You may have a hard time believing this. Some of you live in cities that are dirty and dangerous. Streets are littered and buildings are run down. City governments have a hard time keeping a lid on crime and violence. Homeless people wander the streets. Kids join gangs. Schools look like prisons, with metal detectors, chain link fences, and police officers roaming the halls. More children than ever are growing up with one parent or none. The outlook for future generations of city dwellers appears worse than ever. If current trends are any indicator, it’s hard to get excited about the city of the future.
But I’m going to repeat what I said before: the city of the future will be a splendid place to live. That’s not wishful thinking. It’s a fact. Present trends may look discouraging, but the city of the future won’t be the product of present trends. It will be a new city, built and governed by God himself.
A Guided Tour
Let’s take a tour of that new city with the help of an excellent tour guide: Jesus’ best friend, the apostle John. In the final two chapters of the Bible, Revelation 21 and 22, John records a stunning vision of the new city of the ultimate future. John begins Revelation 21 with these magnificent words:
Then I saw a new heaven and a new earth, for the first heaven and the first earth had passed away, and there was no longer any sea. I saw the Holy City, the new Jerusalem, coming down out of heaven from God, prepared as a bride beautifully dressed for her husband. And I heard a loud voice from the throne saying, “Now the dwelling of God is with men, and he will live with them. They will be his people, and God himself will be with them and be their God. He will wipe every tear from their eyes. There will be no more death or mourning or crying or pain, for the old order of things has passed away.

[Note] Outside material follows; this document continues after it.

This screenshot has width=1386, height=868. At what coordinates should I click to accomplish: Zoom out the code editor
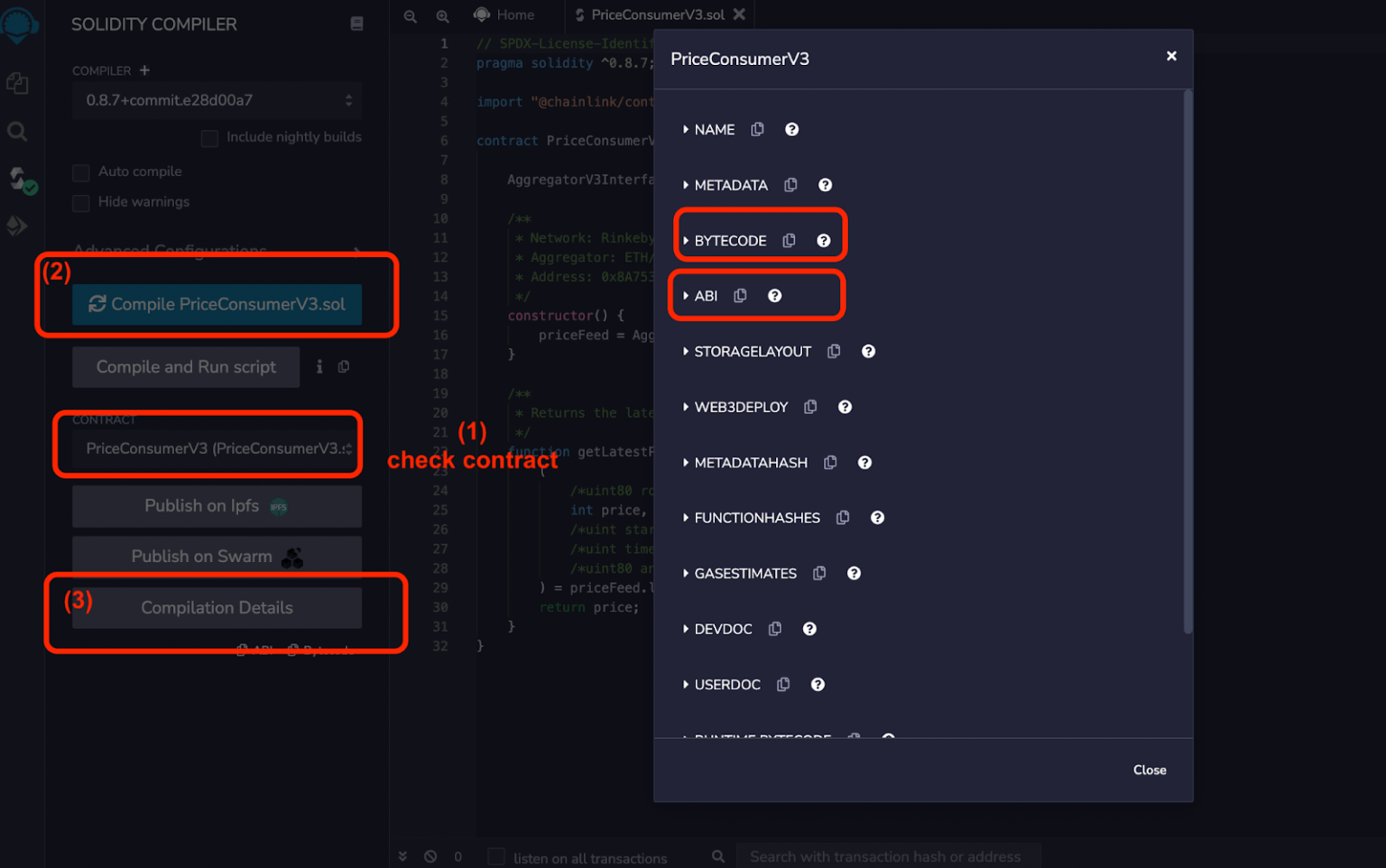coord(411,15)
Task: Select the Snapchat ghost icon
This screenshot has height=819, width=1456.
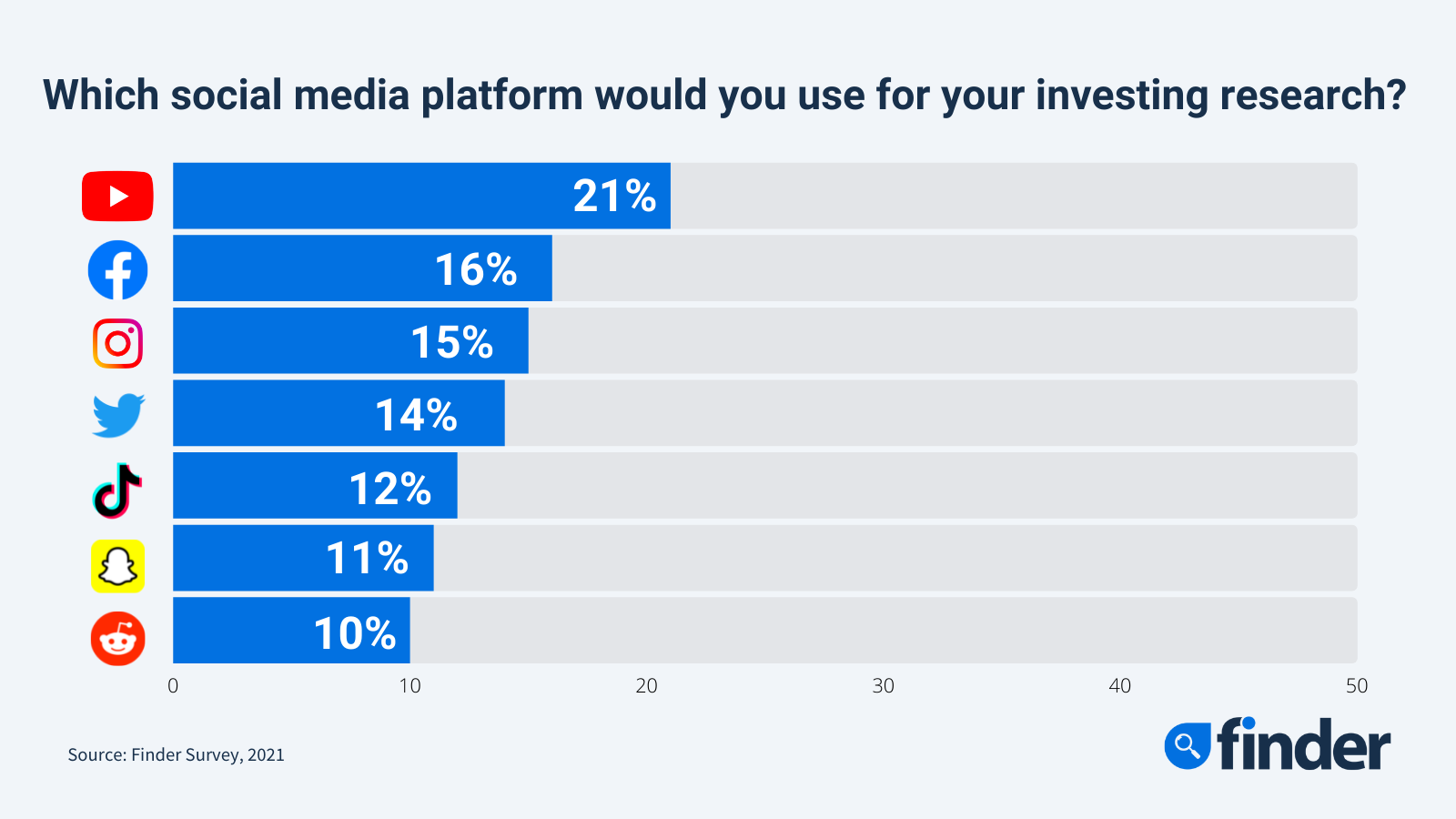Action: point(117,566)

He who was seated on the throne said, “I am making everything new!” Then he said, “Write this down, for these words are trustworthy and true.”
He said to me: “It is done. I am the Alpha and the Omega, the Beginning and the End” (Revelation 21:1-6)
Things You Won’t See
Jesus reigns supreme in the new Jerusalem. The old order passes away, and a new one begins. This means the city of the future won’t have many things we now associate with city life.
You won’t see drug rehabilitation centers. You won’t see a hospital, or hear the wail of a siren. You won’t find any divorce courts or lie detectors. You won’t find a police station or jail. You won’t find any locks or security systems. They aren’t necessary in this city. “Nothing impure will ever enter it,” says the Bible, “nor will anyone who does what is shameful or deceitful” (21:27). People who reject Christ and remain in sin won’t be in the new city, and those who have trusted Christ will have all their sins and shortcomings replaced with perfection.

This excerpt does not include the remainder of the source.